Llovía al llegar a Hervás. Iba calle arriba buscando la hospedería. La plaza y la fuente. España, pensó, está hecha a partes iguales de plazas y de fuentes. Por un momento recordó. Treinta años atrás. Por un momento le lució el sol en la frente. “Bajo el palio de la luz crepuscular…”. No hay en Hervás mares que mirar. Preguntó a un muchacho por dónde y sintió no poder preguntarle por qué. Todo en Hervás tiene un cierto aire salmantino. Se le atragantaron en la memoria Baños de Montemayor, La Alberca y una novia que tuvo hará ya más de treinta años. La Hospedería de Hervás está construida sobre el mar. O al menos eso pensó al cruzar el patio bajo la lluvia. El viejo convento trinitario está al final del camino, como si llegar a él fuera peregrinar. Más allá, solo la boca oscura de la montaña. ¿Quién sabe si mañana partirá la barca?

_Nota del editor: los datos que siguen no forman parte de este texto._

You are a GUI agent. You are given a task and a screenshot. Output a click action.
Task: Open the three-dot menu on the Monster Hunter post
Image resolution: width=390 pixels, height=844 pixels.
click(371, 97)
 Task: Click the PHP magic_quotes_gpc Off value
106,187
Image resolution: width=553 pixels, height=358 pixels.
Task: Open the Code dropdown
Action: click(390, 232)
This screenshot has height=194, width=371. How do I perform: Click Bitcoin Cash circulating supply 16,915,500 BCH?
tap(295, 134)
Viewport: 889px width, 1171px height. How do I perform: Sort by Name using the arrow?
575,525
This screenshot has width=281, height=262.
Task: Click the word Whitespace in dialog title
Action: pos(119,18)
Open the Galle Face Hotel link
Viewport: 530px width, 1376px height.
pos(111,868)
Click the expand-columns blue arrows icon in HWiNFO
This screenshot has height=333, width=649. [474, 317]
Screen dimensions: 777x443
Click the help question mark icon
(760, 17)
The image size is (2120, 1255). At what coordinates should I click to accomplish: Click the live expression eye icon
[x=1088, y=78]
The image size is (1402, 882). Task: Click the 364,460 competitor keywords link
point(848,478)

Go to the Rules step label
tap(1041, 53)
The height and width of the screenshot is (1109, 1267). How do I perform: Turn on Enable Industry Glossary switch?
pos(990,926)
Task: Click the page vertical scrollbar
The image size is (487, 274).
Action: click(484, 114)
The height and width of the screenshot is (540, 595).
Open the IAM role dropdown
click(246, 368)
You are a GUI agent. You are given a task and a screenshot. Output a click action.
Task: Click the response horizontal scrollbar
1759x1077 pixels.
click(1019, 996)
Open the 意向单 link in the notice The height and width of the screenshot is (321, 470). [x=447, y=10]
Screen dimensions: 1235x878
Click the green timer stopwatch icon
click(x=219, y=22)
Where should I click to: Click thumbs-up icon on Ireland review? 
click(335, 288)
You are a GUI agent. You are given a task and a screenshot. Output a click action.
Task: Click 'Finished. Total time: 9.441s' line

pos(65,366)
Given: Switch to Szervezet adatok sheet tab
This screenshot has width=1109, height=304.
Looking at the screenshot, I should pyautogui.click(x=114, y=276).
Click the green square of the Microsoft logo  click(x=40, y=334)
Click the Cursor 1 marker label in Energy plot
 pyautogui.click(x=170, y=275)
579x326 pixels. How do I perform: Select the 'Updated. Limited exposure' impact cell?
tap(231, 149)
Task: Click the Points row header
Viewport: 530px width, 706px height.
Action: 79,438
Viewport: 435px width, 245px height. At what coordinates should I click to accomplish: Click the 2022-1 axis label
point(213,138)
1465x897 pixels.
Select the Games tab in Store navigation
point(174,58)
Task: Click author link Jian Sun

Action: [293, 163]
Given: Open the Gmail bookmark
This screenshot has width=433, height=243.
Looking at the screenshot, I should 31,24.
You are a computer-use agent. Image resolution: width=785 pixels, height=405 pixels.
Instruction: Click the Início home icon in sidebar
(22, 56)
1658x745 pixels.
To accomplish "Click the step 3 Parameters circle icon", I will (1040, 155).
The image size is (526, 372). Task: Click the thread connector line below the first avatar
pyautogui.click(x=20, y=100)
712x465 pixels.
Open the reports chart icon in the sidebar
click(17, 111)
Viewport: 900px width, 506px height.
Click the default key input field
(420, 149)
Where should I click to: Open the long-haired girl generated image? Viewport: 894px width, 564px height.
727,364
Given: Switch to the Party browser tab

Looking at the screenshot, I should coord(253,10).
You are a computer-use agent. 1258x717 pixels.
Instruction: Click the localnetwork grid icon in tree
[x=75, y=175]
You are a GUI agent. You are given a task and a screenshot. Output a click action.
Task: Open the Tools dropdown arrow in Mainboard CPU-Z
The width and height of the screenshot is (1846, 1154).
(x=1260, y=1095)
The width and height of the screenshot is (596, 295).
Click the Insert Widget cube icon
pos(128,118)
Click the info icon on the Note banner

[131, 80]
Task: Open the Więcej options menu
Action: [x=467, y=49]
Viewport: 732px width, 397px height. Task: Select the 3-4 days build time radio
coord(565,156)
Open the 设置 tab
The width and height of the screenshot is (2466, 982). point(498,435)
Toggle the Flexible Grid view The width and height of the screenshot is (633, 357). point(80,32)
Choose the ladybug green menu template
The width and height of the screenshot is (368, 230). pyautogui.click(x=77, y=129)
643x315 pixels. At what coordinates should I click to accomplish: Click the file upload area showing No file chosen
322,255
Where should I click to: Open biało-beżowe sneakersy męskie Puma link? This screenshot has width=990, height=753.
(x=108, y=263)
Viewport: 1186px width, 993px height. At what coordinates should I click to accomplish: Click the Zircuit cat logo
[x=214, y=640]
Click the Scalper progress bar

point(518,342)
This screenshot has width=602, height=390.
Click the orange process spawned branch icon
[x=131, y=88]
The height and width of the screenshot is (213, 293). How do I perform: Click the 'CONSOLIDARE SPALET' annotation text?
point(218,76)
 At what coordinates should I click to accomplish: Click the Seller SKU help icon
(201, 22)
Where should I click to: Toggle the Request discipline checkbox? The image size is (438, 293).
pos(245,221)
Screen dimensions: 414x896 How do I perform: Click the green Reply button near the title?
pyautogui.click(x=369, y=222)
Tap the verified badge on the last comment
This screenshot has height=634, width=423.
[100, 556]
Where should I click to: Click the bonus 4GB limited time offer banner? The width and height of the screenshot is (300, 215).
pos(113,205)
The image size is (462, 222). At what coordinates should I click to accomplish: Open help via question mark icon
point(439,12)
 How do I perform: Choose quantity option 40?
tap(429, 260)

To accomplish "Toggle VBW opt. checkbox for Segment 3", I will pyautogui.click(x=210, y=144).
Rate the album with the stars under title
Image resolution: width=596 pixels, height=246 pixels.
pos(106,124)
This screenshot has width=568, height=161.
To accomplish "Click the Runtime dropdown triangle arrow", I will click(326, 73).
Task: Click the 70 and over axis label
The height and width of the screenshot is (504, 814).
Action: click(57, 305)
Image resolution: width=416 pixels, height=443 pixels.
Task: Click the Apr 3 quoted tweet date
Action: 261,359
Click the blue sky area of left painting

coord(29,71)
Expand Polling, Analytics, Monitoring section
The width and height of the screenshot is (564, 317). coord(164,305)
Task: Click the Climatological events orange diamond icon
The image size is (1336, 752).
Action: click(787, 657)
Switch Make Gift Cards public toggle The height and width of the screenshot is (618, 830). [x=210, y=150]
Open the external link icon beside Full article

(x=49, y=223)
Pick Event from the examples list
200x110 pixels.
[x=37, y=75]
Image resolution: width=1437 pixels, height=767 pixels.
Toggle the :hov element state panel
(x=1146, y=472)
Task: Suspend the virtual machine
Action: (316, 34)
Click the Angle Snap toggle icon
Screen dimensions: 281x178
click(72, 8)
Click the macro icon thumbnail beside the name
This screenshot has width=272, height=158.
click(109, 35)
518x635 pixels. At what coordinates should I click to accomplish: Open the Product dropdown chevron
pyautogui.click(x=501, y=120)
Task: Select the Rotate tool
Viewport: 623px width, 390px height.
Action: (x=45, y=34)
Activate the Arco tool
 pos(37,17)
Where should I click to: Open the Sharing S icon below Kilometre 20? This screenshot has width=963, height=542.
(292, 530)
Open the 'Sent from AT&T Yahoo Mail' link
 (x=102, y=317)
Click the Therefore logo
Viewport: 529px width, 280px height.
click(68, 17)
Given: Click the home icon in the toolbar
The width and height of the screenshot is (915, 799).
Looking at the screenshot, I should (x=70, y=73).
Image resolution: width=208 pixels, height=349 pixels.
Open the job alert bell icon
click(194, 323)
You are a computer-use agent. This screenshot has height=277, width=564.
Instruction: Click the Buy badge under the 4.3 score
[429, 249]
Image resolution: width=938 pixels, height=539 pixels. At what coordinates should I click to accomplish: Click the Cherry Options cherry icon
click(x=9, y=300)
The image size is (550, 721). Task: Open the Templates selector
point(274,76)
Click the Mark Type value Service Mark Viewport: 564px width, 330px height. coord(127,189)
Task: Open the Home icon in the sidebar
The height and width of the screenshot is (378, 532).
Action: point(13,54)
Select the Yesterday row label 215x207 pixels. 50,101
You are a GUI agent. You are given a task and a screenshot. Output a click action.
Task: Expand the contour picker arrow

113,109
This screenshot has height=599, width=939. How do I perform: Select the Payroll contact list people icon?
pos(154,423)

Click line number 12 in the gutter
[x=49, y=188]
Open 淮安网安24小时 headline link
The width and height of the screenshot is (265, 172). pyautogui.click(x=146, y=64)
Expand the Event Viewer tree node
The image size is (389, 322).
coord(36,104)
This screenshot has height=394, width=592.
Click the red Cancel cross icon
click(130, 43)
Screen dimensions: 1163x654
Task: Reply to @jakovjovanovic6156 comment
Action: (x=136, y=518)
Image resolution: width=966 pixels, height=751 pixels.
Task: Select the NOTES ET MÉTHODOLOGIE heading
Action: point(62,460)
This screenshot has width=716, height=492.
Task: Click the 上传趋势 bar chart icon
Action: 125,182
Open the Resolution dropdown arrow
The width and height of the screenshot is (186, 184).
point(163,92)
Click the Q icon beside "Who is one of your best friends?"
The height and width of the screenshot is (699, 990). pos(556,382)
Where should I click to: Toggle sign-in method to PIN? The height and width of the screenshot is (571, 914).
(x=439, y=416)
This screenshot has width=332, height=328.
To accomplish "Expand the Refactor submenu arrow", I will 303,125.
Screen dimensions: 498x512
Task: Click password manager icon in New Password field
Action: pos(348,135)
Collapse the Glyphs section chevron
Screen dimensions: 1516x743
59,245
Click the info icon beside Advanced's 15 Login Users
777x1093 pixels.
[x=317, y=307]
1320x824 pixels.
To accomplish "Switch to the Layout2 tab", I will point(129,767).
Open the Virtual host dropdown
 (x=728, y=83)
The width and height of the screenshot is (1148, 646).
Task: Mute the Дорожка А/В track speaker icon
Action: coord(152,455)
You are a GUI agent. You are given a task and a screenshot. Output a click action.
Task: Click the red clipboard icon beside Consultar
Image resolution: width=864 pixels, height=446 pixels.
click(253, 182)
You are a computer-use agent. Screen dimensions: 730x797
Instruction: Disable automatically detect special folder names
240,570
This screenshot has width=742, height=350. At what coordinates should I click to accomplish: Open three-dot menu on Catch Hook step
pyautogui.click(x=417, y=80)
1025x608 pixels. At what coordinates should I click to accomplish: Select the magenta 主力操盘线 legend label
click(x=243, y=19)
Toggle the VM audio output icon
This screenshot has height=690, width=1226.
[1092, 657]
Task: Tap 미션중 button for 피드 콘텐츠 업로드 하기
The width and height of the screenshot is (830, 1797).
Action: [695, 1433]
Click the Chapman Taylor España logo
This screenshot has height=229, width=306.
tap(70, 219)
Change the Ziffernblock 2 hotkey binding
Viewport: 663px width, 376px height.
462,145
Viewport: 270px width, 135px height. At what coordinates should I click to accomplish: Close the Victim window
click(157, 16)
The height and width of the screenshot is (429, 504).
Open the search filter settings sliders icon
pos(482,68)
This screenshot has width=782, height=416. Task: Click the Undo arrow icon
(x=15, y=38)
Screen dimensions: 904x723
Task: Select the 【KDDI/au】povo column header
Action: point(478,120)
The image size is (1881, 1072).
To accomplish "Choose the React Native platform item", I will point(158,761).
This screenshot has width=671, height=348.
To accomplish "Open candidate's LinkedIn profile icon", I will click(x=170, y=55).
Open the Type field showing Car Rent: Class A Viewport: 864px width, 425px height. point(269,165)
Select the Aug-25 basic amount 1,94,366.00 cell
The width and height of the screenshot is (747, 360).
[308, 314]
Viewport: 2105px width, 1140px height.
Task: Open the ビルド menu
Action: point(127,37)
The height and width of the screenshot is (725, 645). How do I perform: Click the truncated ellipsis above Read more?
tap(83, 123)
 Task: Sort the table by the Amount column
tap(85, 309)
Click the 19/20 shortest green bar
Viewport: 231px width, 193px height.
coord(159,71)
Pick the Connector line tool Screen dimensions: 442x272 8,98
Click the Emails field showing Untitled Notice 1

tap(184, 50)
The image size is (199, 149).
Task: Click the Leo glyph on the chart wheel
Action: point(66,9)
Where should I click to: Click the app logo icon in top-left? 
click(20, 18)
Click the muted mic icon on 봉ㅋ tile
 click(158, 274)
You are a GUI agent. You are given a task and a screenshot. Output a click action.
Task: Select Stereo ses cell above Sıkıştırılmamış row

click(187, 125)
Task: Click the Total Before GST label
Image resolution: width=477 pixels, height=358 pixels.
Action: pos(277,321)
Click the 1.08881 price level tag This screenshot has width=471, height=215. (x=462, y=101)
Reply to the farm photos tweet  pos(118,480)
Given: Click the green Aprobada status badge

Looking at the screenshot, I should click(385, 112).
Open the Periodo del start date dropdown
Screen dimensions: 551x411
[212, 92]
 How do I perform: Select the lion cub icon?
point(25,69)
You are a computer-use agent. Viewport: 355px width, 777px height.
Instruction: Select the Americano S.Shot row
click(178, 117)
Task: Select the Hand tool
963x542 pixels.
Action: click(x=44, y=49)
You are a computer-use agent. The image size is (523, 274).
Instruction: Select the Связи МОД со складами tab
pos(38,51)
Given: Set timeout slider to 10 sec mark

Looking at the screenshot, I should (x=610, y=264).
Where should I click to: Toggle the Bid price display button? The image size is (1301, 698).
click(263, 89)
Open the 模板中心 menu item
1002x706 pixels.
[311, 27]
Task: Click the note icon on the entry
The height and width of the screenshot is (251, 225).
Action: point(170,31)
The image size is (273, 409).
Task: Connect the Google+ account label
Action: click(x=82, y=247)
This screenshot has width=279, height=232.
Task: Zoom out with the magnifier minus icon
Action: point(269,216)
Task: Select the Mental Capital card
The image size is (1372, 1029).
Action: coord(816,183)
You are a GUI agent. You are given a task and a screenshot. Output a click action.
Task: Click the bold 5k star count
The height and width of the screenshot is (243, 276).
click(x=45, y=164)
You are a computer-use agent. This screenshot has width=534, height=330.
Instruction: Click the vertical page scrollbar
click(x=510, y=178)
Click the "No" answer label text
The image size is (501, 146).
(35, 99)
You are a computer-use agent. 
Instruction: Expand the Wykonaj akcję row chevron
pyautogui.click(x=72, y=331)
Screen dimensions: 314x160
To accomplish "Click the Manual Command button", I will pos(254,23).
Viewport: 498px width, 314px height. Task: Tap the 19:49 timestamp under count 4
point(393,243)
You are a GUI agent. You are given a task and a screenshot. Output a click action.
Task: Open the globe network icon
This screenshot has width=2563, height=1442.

Pidió habitación como quien pide amparo. Daba a la sierra, a los charcos, a la noche y a una paz rotunda y verdadera. Los pájaros ya no se oían. Se alegró de estar allí. Sobre la cama un blanco albornoz. Dos, uno sobre otro, como haciéndose el amor. Los miró y echó a reír. Los miró y de tanto mirarlos, donde había dos acabó viendo solo uno. Se lavó las manos y se sorprendió viejo en el espejo. ¡Treinta años atrás! Unamuno en la frontera.
Cruzó el patio por segunda vez. Le pareció aún más bello, más humano y más de verdad. Solo se oía correr el agua. El comedor le evocó el refectorio de los frailes. Mesa para uno, por favor. La melancolía le avivó el apetito. Pidió de todo un poco. Mientras esperaba entabló conversación con un soberbio tapiz en el que don Quijote hacía guardia. En esta charla estaba cuando, de repente, llegó ella. Y la besó.
“Somos dos seres en uno que amando se mueren,… somos dos gotas de llanto en una canción,…” Ella era una soberbia crema de coliflor envuelta en perfume de pimentón dulce de la Vera. Tan dulce fue el fuego, que creyó morir. Tanto se le apretó a la garganta, que lloró. Fue uno de esos besos que te rompen el alma en dos. Fue… como treinta años atrás.